Hulu’s new comedy movie “Flamin’ Hot” presents itself as the story behind the invention of one of the most recognizable snacks in the world: Flamin’ Hot Cheetos. At first glance, it has all the hallmarks of a “based on a true story” tale: a bizarre idea that leads from obscurity to an unlikely, made-for-movies take and a charismatic and determined protagonist at its center. All. In reality, though, there’s less truth to the movie than you might expect.
Who is Richard Montañez?
“Flamin’ Hot” is based on a memoir, “A Boy, a Burrito and a Cookie: From Janitor to Executive,” by Richard Montañez. Montañez grew up in a working-class Mexican-American family in California, and left school to work. He eventually got hired as a janitor at Frito-Lay, which is where his story really begins.
In his book, Montañez describes how an apparent machine error led him to create the iconic snack. According to their version of events, a machine in the Cheetos line broke down, resulting in a batch not containing the signature orange cheesy powder. Montañez writes that he took home “plain” Cheetos and dusted them with chili powder instead, inspired by a street vendor in his neighborhood who sold Mexican street corn with lime and chili powder.
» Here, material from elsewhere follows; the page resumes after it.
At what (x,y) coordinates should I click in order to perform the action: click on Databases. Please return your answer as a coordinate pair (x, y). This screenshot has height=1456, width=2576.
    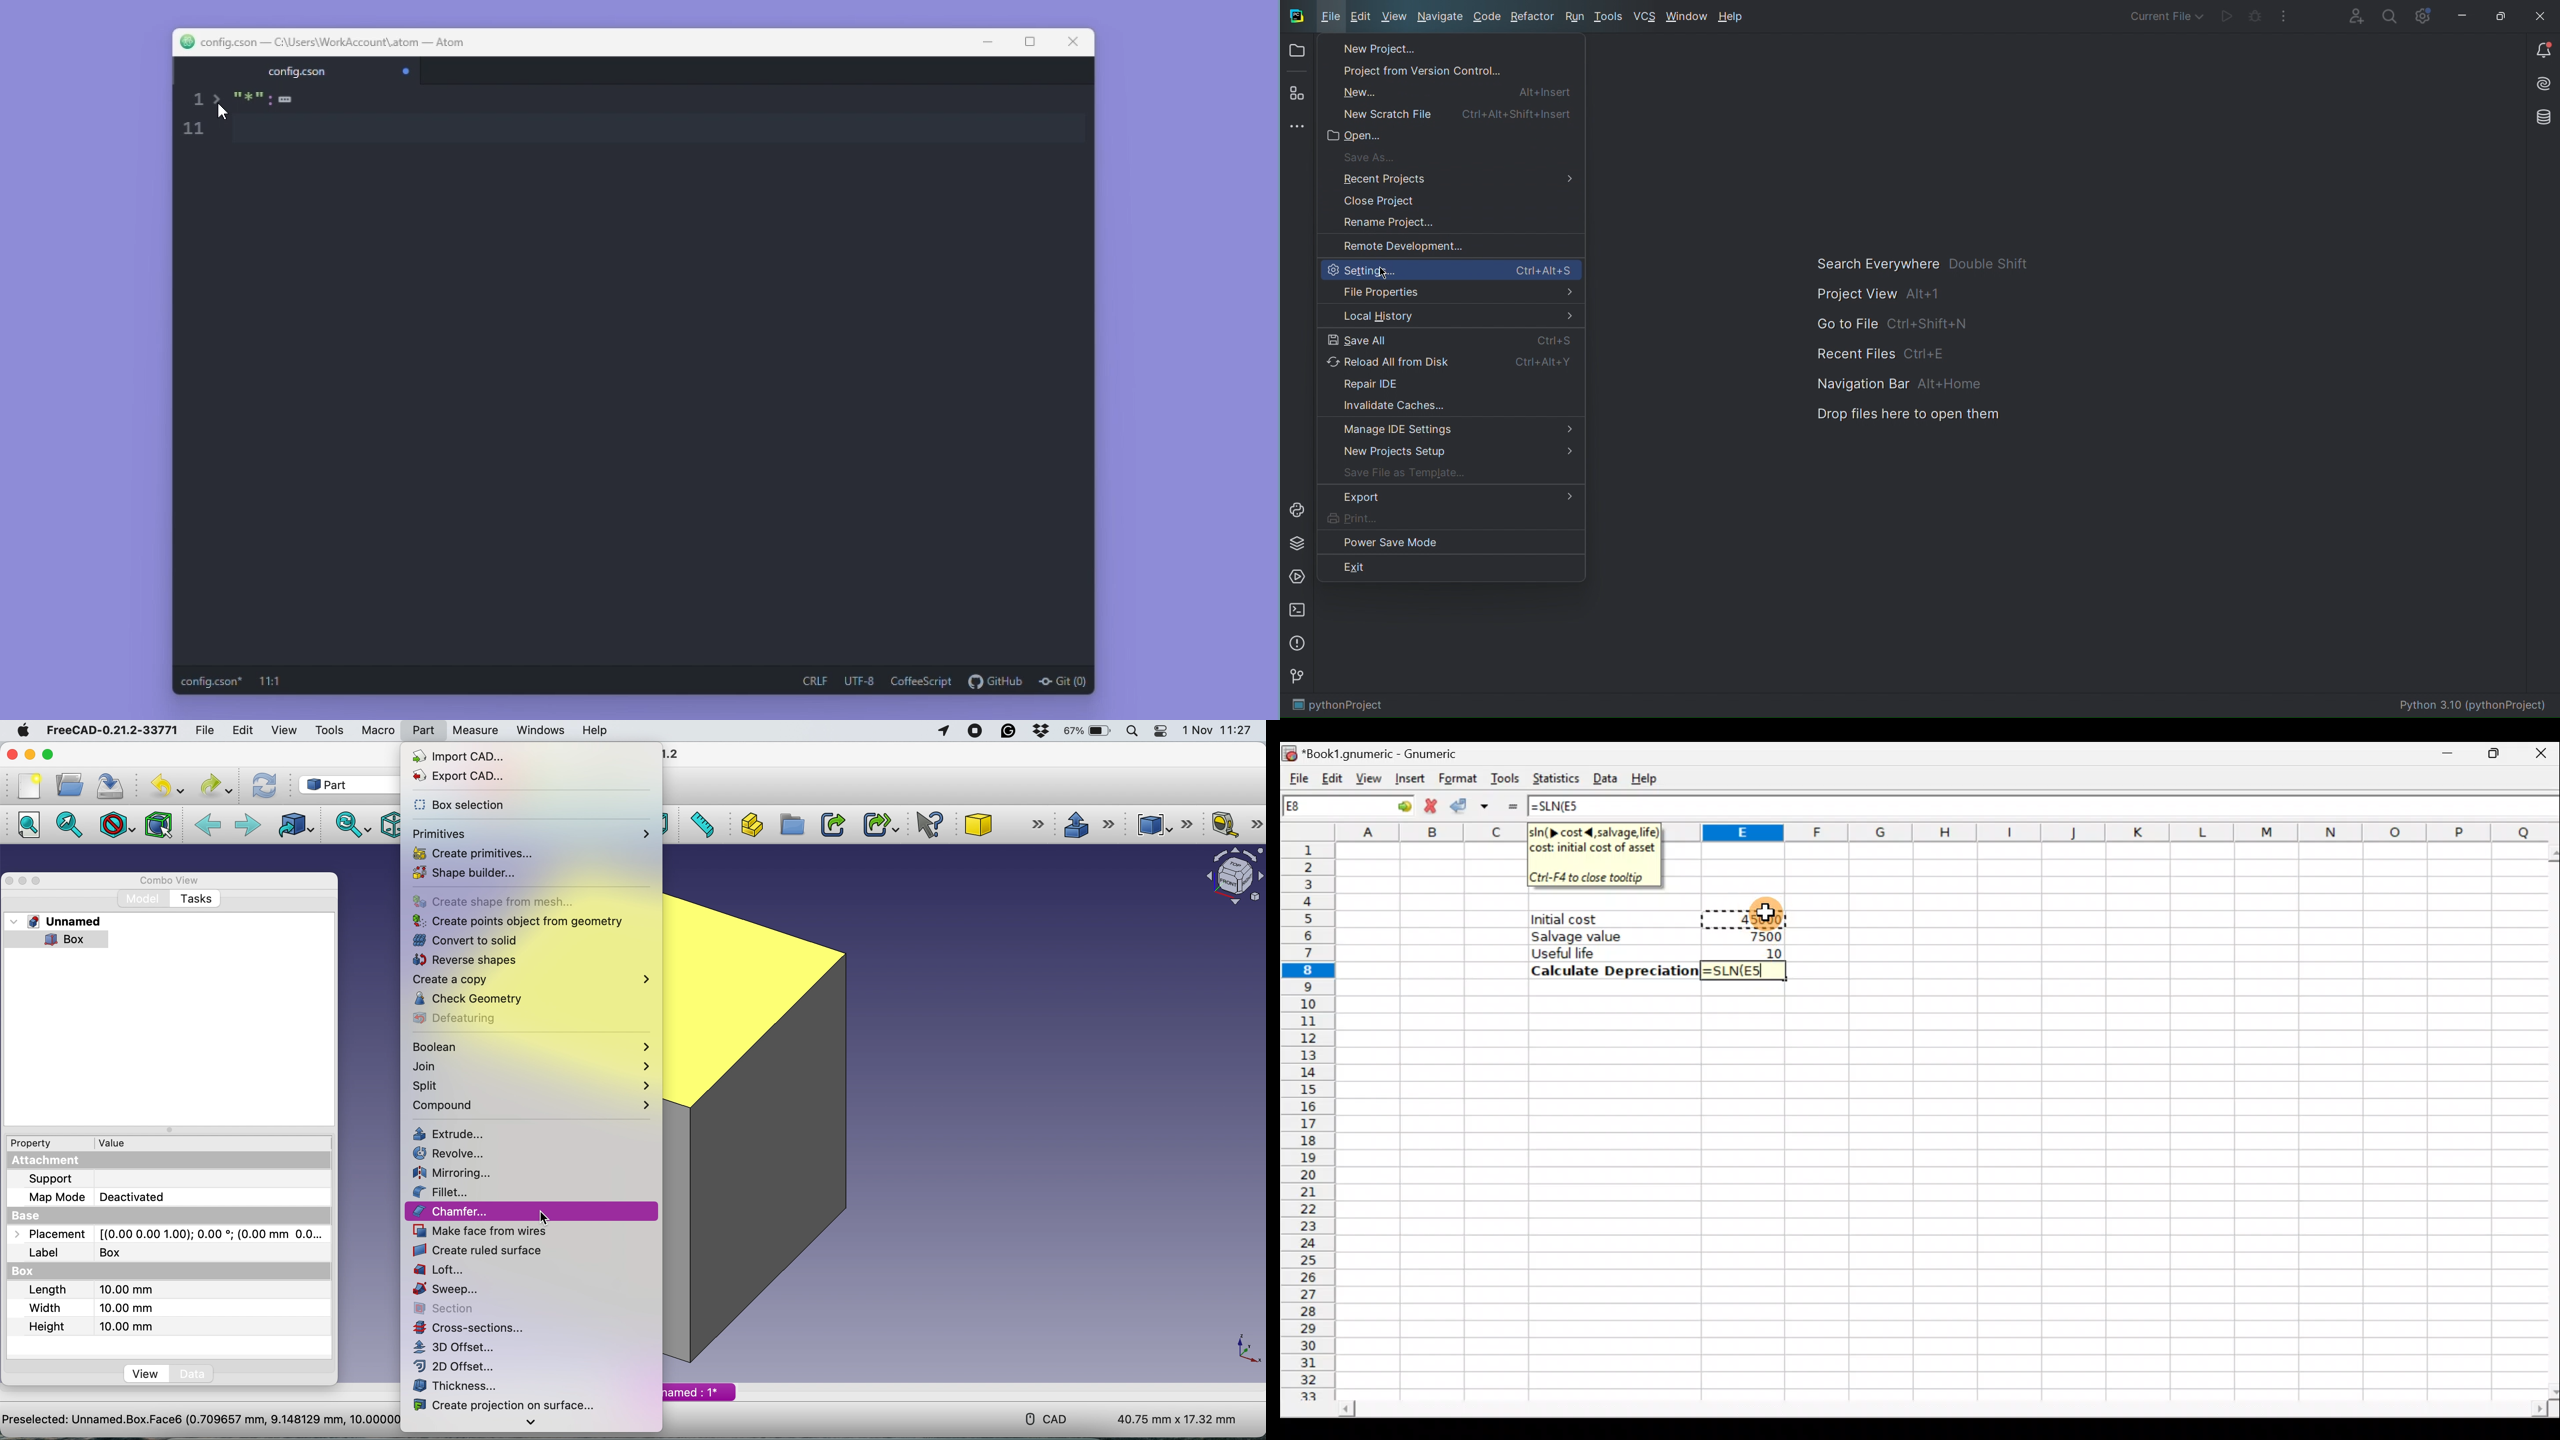
    Looking at the image, I should click on (2539, 119).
When his friends and family liked the taste of the new product, Montañez pitched it to Roger Enrico, CEO of Frito-Lay. According to CNBC, Enrico sent a video at the time “telling all the employees that he wanted them to take ownership of the company,” and Montañez writes, “I called them, not knowing that you were the CEO. Securing a meeting, Montañez pitched the product, and the rest was supposedly history. Flamin’ Hot Cheetos became a phenomenon, and Montañez climbed the corporate ladder, eventually landing an executive position at PepsiCo and making a career as a speaker of his rip-off story.
In 2018, Fox Searchlight announced that they would be producing a film based on his life story. It seemed like the American Dream.
Or, at least, until a few years ago.
Did Richard Montañez Invent Flamin’ Hot Cheetos?
In 2021, the Los Angeles Times published an investigative report that appeared to disprove Montañez’s claims.
“None of our records show that Richard Flamin’ Hot was involved in the test market in any capacity,” Frito-Lay wrote in a statement to The Times. “We have interviewed several personnel who were involved in test marketing, and all of them indicated that Richard was not involved in test marketing in any capacity… We value Richard’s many contributions to our company, in particular Their insight into Hispanic consumers obviously, but we do not attribute the creation of Flamin’ Hot Cheetos or any Flamin’ Hot products to them.”
According to the Times article, Flamin’ Hot Cheetos were developed in 1989 through a fairly mundane process, born out of a need to compete with other brands offering spicy snacks. Montañez started out as a janitor at the company, and he pitched product ideas and eventually ascended to a director-level role in marketing, but faced an internal Frito-Lay investigation, as well as several relevant employees at the same time. Turns out, Montañez’s story of the invention of Flamin’ Hot Cheetos was not accurate. In fact, the “Spicy Snacks” project was first assigned to Lynn Greenfeld, a junior employee and new MBA grad, who worked with several others to develop the products.
When the news came to light in 2021, just after the “Flamin’ Hot” movie was in production, the film’s creative team insisted it was still a story worth telling.
Screenwriter Lewis Colick told Variety, “Did Richard embellish a bit? Was his memory faulty here or there? Who knows.” “Truth is the product. . . . I think there’s enough truth to the story. The heart and soul and spirit of the story is truthful. He’s a guy who should remain the face of Flamin’ Hot Cheetos.”